- **EXCERPTED PASSAGE**
Keyboard 10 further includes a flexible legend sheet 16 having a plurality of concave depressions 17 therein. Depressions 17 are integral with sheet 16 and allow the user of keyboard 10 to perceive the location of associated keys by touch. Depressions 17 are thus aligned with tactile snap-action elements 12, and each depression 17 is in physical contact with an actuator 12' on top of snap-action element 12. When sheet 16 is urged downwardly, e.g. by force from a finger or other actuator inserted in a depression 17, the dome 12' aligned with the depression inverts causing a circuit to be completed between circuitry on sheets 11 and 13 whereby an information bearing electrical signal is generated. In addition to being perceptible by touch, depressions 17 may have a legend printed therein or adjacent thereto to provide visual indications of the area to be pressed by the person using the keyboard. One of the depressions 17 (for example the "5" key location on a standard calculator format) may also have a protrusion 17' so that the user can locate that key by touch. Legend sheet 16 is spaced from sheet 11 by a peripheral sheet of resilient cellular foam material 18. Sheet 18 is preferably made from a foam material of the type having a low compression set. By low compression set, it is meant that after repeated compression and expansion, the material essentially maintains its dimensions. An example of such material is PORON foam obtainable from Rogers Corporation, the assignee of this invention. The edges of legend sheet 16 may be adhered to foam sheet 18 by a conventional adhesive. Once keyboard 10 is formed, the keyboard is placed on a base 20. Base 20 may, for example, represent a surface of a cash register with which the keyboard may be used; or base 20 may be an integral part of the keyboard 10 and may be sold with the keyboard.

The operation of keyboard 10 will now be described. A person using the keyboard places his finger in a depression 17 and presses downwardly. The underside of the depression 17 contacts an actuator 12" of a tactile element 12 to impose a load on the associated snap-action element 12 downwardly toward base 20. This load on the snap-action element 12 causes element 12 to move downwardly with snap-action wherein hemispherical dome portion 12' inverts whereupon the circuitry 11' makes electrical contact with the circuitry 14 on sheet 13. When finger pressure on the depression 17 is released, the above described components return to their original position and contact is broken between circuitry 11' and circuitry 14.

Referring to FIGS. 4 and 5 simultaneously, another embodiment of a keyboard is indicated generally at 10 wherein the sheets 11 and 13 are reversed. The keyboard of FIGS. 4 and 5 includes a first thin (0.005-0.010") flexible sheet 11 including a plurality of integral reverse protrusions or depressions 12. The depressions 12 function as snap-action tactile elements. Conductive paths, such as copper, conductive ink or other conductive materials, are formed on and are bonded to the upper side of sheet 11 by conventional printed circuit and/or silk screening techniques and extend into and follow at least part of the contours of each protrusion 12 to form first switch contact carried by each of depressions 12. Thus, in FIG. 5 a plurality of parallel "row" conductors 11' extend into depressions 12 and may cover all or part of the upper surface thereof. The keyboard 10 further includes a second (0.005-0.010") flexible sheet 13 of Mylar or other plastic which in the disclosed embodiment, carries printed circuitry in the form of parallel "column" conductors 14 on the bottom thereof. The first flexible plastic sheet 11 is spaced from the second plastic flexible sheet 13 by a third thin (0.005-0.010) sheet 15 of plastic (e.g. Mylar) or other non-conductive separator material. Sheet 15 is provided with a plurality of die-cut apertures 15'. Sheet 15 may be adhesively bonded to sheets 11 and 13.

- **ITEMS**
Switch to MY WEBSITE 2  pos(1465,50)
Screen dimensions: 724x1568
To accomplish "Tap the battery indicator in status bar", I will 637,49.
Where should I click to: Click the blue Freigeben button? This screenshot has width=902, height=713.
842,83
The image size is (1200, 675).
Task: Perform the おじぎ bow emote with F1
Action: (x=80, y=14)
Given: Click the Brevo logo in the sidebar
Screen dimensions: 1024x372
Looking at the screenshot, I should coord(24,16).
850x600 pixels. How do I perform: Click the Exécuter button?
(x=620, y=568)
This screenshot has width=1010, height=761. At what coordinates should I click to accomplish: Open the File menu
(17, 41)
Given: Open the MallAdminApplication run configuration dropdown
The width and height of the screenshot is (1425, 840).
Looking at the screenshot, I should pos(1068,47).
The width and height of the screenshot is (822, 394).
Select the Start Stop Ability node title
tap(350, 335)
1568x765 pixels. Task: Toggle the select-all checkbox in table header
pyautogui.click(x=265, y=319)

- **WHAT YOU NEED TO DO**
a) In the keyboard text, which company is named as the source of PORON foam?
b) Rewrite the records from the line containing "1568x765 pixels. Task: Toggle" through the end of the records, requests included, and add 137 to every coordinate in the answers.

- **OUTPUTS BY TASK**
a) Rogers Corporation

b)
1568x765 pixels. Task: Toggle the select-all checkbox in table header
pyautogui.click(x=402, y=456)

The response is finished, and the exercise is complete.